A 19-year-old woman presented with a history of progressive dystonic and ataxic gait disorder of unknown etiology since early childhood. History was significant for diffuse large B-cell lymphoma and severe combined immunodeficiency. The patient had one healthy younger sister and another sister suffering from similar neurologic symptoms. Both parents were healthy and there was no consanguinity.
Neurological examination was remarkable for oculomotor apraxia, scanning dysarthria, severe ataxia of the limbs, ataxia of stance and gait, and dystonic posturing of the right arm and leg. Cognition was unimpaired. Inspection of the eyes revealed ocular telangiectasias (Figure, Panel A). Cerebral magnetic resonance imaging (MRI) showed marked cerebellar, particularly vermal, atrophy (Figure, Panel B). Serum alpha-fetoprotein (AFP) level was considerably increased. Single gene sequencing of the ATM-gene (ataxia telangiectasia, mutated) uncovered a compound heterozygous mutation status (p.Tyr1284GInfsX9 in exon 28, p.Arg2032Lys in exon 43) in both affected siblings, confirming a diagnosis of ataxia-telangiectasia (Louis-Bar syndrome). Parental segregation analysis revealed a heterozygous mutation status of the ATM-gene in the patient’s mother (p.Tyr1284GInfsX9) and father (p.Arg2032Lys), respectively.
Figure
Ocular telangiectasias and cerebellar atrophy. Ocular telangiectasias (black arrows) in the patient’s right eye (A) and atrophy of the cerebellar vermis (white arrow) in T1-weighted sagittal cerebral magnetic resonance imaging (B), representing the eponymous features of ataxia-telangiectasia - small, dilated blood vessels in the sclera and ataxia due to progressive cerebellar degeneration.
Immunodeficiency was treated with regular subcutaneous immunoglobulin injections. Neurologic deficits slowly progressed at follow-up visits.
Ataxia-telangiectasia is an autosomal recessive, progressive neurodegenerative disorder, hallmarked by increased cancer risk and radiation sensitivity due to impaired DNA repair, immunodeficiency, progressive ataxia, and ocular telangiectasias. Neuroimaging is characterized by cerebellar atrophy; serum AFP is often elevated, although the cause of this laboratory anomaly remains unclear. The diagnosis is confirmed by genetic testing [1]. While neurologic symptoms cannot be addressed causally, immunodeficiency, increased cancer risk and radiation sensitivity need to be treated or considered accordingly [1].

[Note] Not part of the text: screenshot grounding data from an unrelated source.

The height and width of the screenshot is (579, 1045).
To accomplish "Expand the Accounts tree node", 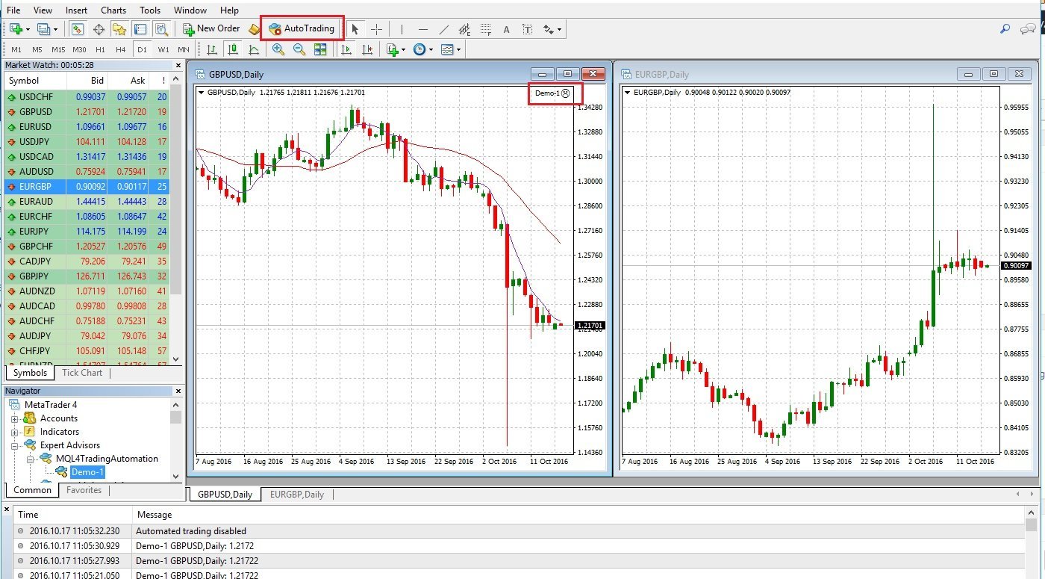I will coord(14,418).
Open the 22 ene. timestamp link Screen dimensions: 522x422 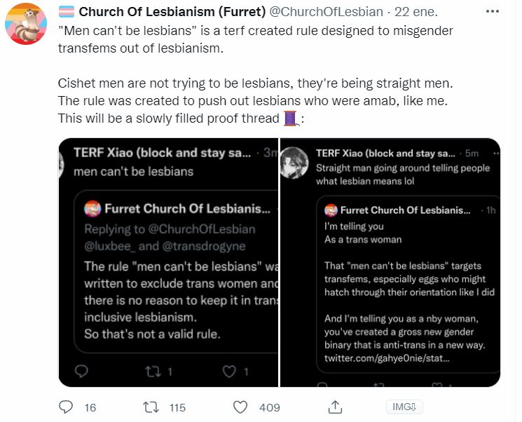[x=416, y=12]
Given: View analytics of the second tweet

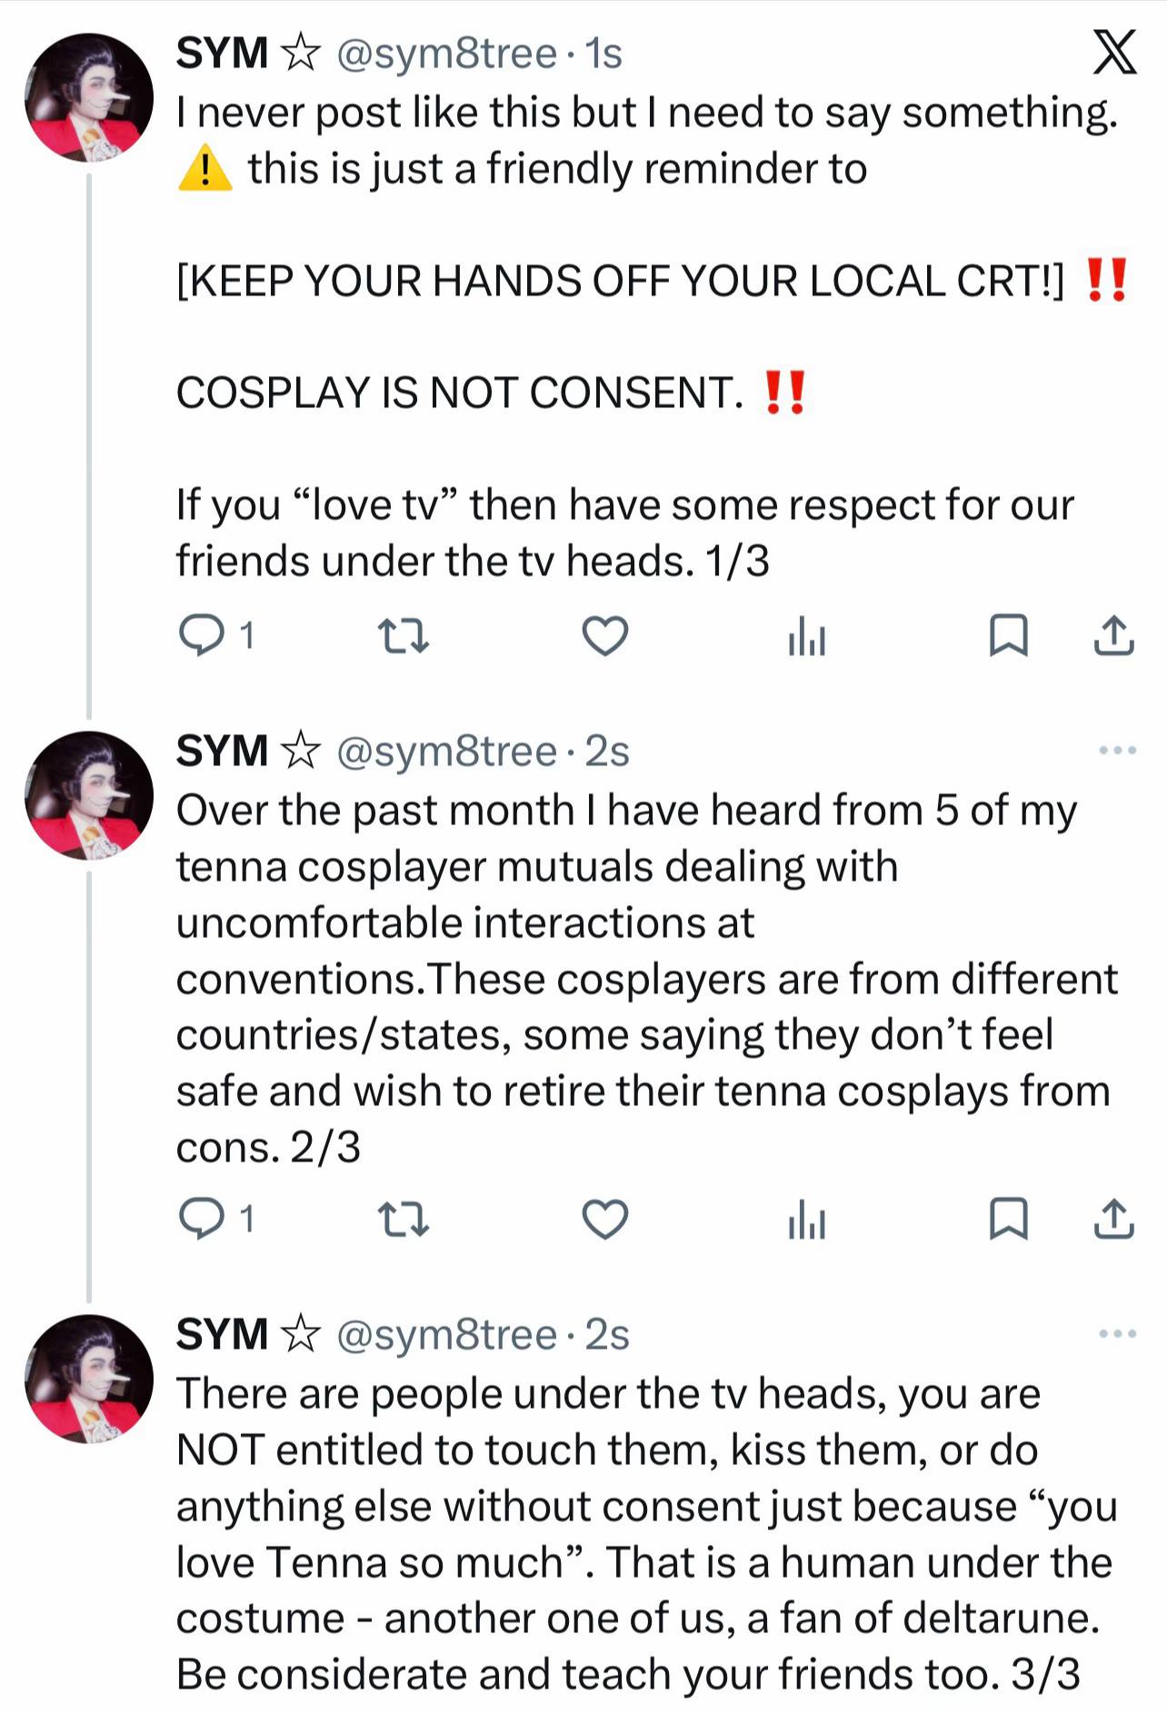Looking at the screenshot, I should (807, 1219).
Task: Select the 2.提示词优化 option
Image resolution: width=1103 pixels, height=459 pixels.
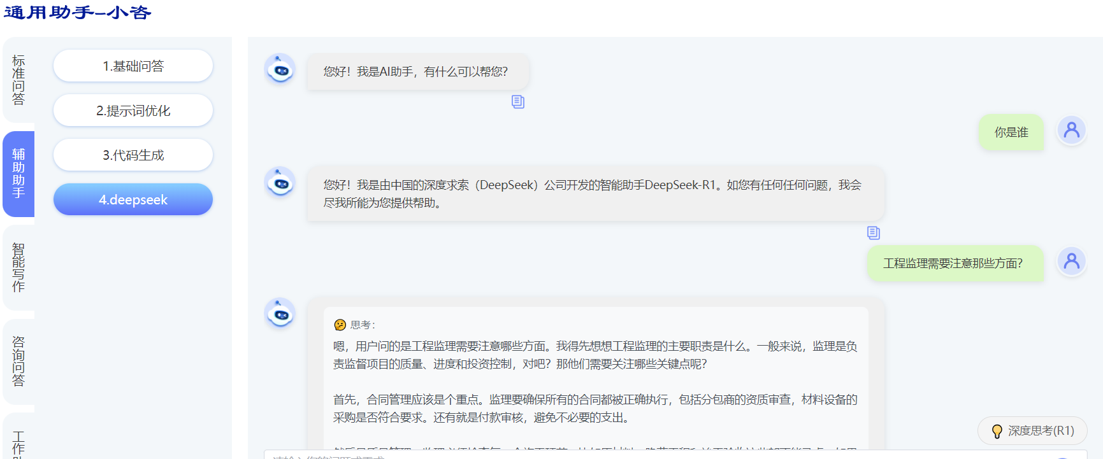Action: (x=133, y=111)
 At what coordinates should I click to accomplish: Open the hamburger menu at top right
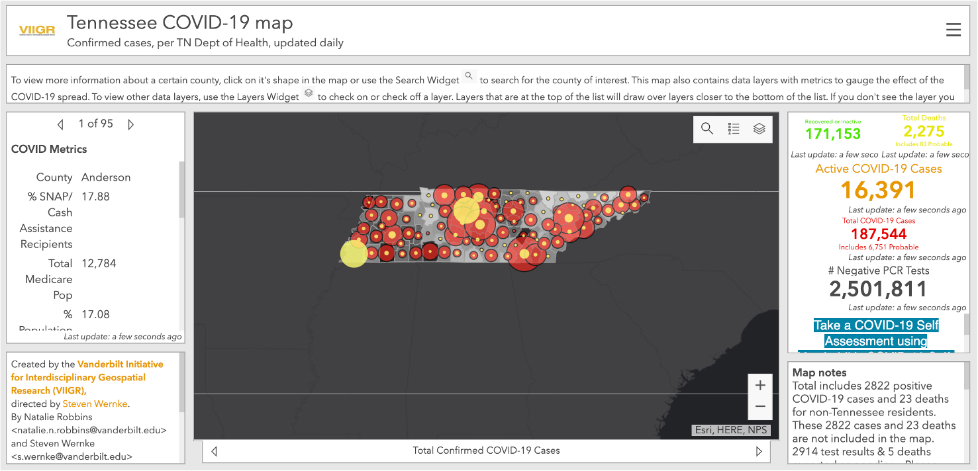click(953, 30)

This case highlights the importance of thorough physical examination to guide targeted genetic testing and establish correct diagnoses in progressive neurological childhood disorders like ataxia-telangiectasia, helping to prevent its secondary complications.
Abbreviations
MRI, magnetic resonance imaging; AFP, alpha-fetoprotein; ATM, ataxia telangiectasia, mutated; DNA, deoxyribonucleic acid.
Ethics and Consent
This study was performed in accordance with the Declaration of Helsinki. The patient has provided written informed consent.
Acknowledgements
We thank the patient for participating in this case study.
Competing Interests
The authors have no competing interests to declare.